= Oralia Domínguez =

Oralia Domínguez as Amneris in Aida (photo with dedication)

Oralia Dominguez (25 October 1925 in San Luis Potosí, Mexico - 25 November 2013 in Milan, Italy) was a Mexican operatic mezzo soprano, or contralto, who performed at many of the world's leading opera houses.

She was born in the city of San Luis Potosí in northern Mexico and studied at the National Conservatory of Music where she made the acquaintance of the composer Carlos Chavez who championed her career. She made her professional stage debut at the Mexico City Opera in 1950.

In 1951, she sang the role of Amneris in Aida for the first time at the Palacio de Bellas Artes in Mexico City with Maria Callas, Mario del Monaco, and Giuseppe Taddei under the direction of Italian conductor Oliviero De Fabritiis.

She made her European debut in 1953 at London's Wigmore Hall.
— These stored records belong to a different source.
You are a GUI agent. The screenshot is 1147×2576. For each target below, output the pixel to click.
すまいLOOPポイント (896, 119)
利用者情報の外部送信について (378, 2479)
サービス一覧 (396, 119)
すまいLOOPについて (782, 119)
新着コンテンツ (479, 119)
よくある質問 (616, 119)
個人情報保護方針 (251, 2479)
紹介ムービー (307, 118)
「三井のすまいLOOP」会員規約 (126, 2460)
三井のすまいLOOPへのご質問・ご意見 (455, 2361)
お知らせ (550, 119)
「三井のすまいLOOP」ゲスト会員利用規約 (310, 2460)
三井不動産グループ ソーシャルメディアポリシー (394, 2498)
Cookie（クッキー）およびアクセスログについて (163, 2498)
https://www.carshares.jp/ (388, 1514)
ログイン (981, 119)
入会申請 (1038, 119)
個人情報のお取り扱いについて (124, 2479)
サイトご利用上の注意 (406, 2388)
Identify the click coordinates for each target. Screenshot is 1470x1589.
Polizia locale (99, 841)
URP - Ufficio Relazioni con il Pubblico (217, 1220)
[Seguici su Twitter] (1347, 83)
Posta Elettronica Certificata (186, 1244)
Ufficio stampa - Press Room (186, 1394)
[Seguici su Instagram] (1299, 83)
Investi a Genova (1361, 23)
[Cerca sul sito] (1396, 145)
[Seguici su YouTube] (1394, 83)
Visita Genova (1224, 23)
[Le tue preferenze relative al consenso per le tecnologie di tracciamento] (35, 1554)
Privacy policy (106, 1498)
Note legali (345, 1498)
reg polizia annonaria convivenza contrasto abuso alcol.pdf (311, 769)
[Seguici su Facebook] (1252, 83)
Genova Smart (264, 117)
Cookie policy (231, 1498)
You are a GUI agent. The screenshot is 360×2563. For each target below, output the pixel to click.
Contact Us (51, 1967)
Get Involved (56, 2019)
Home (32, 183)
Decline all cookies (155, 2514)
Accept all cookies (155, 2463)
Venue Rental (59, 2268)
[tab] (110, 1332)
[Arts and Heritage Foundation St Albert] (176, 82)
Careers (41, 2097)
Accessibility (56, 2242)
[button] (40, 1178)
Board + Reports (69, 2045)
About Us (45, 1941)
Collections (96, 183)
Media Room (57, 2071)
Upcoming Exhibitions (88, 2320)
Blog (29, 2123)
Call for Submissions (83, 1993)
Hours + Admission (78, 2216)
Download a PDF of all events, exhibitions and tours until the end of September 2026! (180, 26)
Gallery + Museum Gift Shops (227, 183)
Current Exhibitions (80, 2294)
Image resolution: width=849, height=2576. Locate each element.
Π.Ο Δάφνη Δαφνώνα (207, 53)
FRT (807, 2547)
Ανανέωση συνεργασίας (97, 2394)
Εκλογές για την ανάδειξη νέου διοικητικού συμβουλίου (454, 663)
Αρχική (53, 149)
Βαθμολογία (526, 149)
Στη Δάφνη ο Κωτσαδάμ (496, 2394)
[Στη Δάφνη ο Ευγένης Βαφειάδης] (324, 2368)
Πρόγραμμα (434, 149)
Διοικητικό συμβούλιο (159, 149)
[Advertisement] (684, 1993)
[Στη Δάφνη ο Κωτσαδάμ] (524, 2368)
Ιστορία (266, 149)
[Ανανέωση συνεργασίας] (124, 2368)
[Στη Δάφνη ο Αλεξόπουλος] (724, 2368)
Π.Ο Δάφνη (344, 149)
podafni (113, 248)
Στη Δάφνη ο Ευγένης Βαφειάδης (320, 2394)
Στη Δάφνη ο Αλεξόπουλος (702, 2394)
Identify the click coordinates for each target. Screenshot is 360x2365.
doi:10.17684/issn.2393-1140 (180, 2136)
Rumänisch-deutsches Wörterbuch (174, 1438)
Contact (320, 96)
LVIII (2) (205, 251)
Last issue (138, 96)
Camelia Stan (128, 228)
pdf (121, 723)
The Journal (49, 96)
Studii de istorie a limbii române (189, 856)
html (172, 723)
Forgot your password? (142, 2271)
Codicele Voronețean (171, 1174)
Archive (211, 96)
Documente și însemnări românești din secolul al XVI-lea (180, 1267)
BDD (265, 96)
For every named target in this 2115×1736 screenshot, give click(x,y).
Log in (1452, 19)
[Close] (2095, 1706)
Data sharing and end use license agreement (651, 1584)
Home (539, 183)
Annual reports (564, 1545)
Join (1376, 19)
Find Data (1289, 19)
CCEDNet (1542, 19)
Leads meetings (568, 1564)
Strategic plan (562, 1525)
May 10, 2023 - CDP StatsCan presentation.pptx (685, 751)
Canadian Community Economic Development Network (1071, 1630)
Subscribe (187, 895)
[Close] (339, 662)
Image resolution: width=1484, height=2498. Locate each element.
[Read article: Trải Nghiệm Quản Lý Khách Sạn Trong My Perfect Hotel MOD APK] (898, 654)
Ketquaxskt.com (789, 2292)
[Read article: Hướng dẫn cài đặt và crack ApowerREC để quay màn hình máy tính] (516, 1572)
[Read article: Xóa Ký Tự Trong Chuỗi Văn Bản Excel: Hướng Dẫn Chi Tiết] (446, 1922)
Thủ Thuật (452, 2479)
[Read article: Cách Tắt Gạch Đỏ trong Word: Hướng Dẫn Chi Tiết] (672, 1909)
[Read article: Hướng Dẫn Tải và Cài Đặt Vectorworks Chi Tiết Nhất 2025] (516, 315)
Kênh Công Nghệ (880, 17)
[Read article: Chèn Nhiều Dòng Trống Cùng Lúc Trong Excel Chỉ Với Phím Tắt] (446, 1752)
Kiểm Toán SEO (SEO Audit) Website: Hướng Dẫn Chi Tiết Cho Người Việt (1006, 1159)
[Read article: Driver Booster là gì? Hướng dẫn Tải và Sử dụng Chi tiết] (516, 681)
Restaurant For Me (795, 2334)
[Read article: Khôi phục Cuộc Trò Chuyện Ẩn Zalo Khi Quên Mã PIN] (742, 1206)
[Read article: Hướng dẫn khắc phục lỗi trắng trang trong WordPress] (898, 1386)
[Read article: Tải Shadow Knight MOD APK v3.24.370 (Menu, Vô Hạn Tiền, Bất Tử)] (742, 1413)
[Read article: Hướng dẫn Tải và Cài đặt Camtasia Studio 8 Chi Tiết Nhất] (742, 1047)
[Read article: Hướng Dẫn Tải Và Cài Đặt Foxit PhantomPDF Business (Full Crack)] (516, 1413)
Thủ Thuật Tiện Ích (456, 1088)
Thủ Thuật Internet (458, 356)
In the same year, she first appeared at La Scala, Milan, in Adriana Lecouvreur, and performed with the company in Verdi's Requiem at the Lucerne Festival. She recorded the Requiem the following year under the direction of Victor de Sabata. In 1954, she appeared throughout Europe with such conductors as Tullio Serafin, Igor Markevitch, Paul Kletzki and Herbert von Karajan. In 1955, she made her debut at the Royal Opera House Covent Garden singing the role of Madame Sosostris in the world premiere of Michael Tippett's The Midsummer Marriage. Also in England, she appeared at Glyndebourne in the late 1950s as Isabella in L'italiana in Algeri and Mistress Quickly in Falstaff; she appeared at Covent Garden in the latter role in 1967-8 as well.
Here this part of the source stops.